Recurrent Achilles Tendon Rupture Following Open Surgical Repair, Treated Nonoperatively, and Enhanced With Biological Platelet-Rich Plasma (PRP) Therapy: A Case Report
Andrei Visoianu, Gabriela Soare, Constantin Cosmin Baciu, Razvan Ene

TL;DR
A 35-year-old man experienced a rare re-rupture of his Achilles tendon after surgery, which was successfully managed with non-surgical treatment and PRP therapy.
Contribution
This case report presents a rare instance of open re-rupture after surgical repair and demonstrates successful non-operative management enhanced with PRP.
Findings
Non-operative treatment combined with PRP therapy successfully managed an open re-rupture of the Achilles tendon.
The patient resumed recreational sports six months after treatment.

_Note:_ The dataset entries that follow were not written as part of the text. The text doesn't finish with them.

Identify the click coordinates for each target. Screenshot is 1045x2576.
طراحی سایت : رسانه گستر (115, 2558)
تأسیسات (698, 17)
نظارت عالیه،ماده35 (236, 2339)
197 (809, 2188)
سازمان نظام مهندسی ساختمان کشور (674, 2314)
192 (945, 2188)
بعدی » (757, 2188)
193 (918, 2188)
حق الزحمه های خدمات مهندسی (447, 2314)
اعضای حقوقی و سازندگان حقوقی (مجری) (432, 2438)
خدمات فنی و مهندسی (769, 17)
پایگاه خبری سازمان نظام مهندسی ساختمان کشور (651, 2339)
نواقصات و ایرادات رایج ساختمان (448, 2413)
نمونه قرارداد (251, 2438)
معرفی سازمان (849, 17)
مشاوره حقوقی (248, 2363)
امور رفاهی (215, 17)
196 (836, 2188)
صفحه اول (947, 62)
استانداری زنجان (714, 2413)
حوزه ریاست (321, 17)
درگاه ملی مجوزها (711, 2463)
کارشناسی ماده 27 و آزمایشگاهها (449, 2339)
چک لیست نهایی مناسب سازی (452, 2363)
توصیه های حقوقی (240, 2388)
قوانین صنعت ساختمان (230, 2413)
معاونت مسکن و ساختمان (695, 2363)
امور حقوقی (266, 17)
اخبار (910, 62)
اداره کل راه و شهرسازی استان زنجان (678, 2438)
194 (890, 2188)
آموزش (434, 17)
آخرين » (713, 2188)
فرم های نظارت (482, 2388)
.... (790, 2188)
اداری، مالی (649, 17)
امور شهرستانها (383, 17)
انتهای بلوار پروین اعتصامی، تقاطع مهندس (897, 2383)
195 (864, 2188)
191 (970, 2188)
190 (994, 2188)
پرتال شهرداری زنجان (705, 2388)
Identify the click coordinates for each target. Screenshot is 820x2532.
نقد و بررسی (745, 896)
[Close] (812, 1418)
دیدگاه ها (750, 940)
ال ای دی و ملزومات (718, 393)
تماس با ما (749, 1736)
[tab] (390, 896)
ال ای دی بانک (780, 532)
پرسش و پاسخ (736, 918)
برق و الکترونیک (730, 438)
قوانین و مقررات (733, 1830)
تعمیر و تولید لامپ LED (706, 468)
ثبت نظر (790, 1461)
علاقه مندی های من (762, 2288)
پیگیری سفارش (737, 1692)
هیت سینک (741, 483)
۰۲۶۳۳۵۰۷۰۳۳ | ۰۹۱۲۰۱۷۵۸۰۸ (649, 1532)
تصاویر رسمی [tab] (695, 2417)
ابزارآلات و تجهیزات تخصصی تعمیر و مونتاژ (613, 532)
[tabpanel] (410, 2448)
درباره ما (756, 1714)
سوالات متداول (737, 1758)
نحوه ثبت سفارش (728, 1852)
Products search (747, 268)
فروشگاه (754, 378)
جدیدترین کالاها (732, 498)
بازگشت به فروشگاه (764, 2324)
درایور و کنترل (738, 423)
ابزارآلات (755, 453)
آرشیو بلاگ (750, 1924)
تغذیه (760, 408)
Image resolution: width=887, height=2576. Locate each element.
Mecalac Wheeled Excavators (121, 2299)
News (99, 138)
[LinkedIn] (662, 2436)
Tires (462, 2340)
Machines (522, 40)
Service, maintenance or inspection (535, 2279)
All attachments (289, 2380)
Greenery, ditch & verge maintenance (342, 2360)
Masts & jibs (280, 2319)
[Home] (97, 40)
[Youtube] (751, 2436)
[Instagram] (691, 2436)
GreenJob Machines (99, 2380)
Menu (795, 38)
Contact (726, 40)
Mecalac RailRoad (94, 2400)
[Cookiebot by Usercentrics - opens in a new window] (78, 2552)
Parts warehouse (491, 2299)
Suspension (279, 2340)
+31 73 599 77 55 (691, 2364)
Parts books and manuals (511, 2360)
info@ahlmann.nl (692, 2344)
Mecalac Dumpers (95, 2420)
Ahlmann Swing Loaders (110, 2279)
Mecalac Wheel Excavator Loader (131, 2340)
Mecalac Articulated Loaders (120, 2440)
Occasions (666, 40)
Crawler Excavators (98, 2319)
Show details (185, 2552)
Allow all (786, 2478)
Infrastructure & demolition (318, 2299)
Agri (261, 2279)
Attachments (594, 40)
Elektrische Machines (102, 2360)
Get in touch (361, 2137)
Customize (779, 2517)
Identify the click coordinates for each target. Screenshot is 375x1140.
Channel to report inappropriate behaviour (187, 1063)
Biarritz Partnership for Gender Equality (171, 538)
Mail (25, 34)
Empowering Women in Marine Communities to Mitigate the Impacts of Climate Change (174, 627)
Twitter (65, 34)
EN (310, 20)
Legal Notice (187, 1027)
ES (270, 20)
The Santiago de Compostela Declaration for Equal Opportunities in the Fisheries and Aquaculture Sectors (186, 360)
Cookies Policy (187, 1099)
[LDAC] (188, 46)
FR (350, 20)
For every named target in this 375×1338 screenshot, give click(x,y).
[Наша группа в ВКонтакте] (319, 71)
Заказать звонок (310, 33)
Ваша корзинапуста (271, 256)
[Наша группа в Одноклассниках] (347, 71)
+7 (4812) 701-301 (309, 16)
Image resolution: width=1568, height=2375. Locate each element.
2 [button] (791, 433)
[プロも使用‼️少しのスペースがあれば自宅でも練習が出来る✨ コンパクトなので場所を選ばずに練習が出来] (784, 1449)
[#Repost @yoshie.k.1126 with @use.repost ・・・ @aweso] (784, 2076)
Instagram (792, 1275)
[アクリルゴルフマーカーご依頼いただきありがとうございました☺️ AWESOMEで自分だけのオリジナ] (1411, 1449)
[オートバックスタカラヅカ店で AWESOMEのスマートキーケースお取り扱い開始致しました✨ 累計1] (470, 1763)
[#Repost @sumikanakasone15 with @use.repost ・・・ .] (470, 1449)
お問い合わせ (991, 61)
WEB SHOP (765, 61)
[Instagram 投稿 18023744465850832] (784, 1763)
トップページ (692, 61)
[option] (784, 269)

Modifiable risk factors and tailored rehabilitation are crucial in minimizing re-rupture risk.
Abstract
Achilles tendon ruptures are common injuries, often occurring in active individuals, with surgical repair being a standard approach for complete ruptures. Cases of open re-rupture of the Achilles tendon represent a rare complication after open surgical repair of that tendon. Literature offers only one or two cases from every author without a consensus on how to deal with this pathology, so each patient should be treated according to the particularities of the case. This case report highlights the management and challenges associated with an open re-rupture of the Achilles tendon in a 35-year-old male patient following primary surgical repair. The patient, a smoker with a BMI of 28.6, initially presented with a complete mid-substance rupture sustained during recreational football. Surgical repair was performed using the Krackow suture technique, followed by structured postoperative…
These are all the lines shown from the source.